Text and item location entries
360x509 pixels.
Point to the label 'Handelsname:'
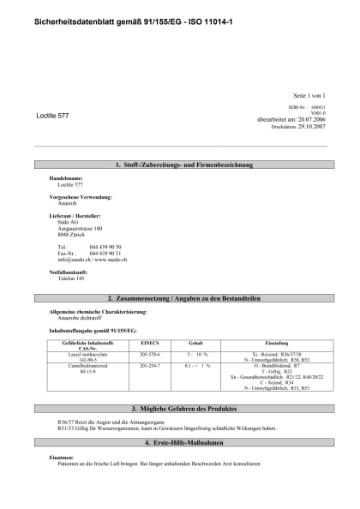tap(66, 178)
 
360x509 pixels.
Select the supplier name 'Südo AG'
tap(68, 222)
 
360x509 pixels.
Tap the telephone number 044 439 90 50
tap(105, 247)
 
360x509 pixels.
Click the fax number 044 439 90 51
tap(105, 253)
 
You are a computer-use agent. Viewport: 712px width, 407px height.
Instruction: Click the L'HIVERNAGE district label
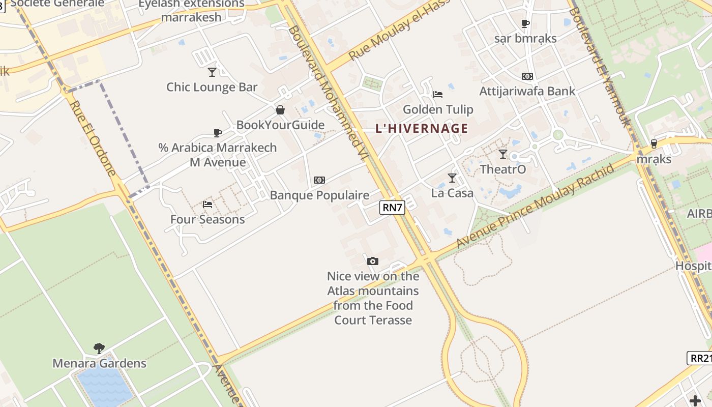422,128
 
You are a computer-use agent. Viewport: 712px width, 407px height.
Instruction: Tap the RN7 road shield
392,207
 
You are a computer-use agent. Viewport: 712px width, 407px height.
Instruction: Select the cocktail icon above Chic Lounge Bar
212,72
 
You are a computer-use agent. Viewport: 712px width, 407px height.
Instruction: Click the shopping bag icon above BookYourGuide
280,110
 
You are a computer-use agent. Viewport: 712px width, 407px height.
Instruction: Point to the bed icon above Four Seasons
207,205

■ **The request**
Count the lines in the listing above that contain the string "Select", matching case exactly. Reply with the number only.

■ **Solution to the exercise**
2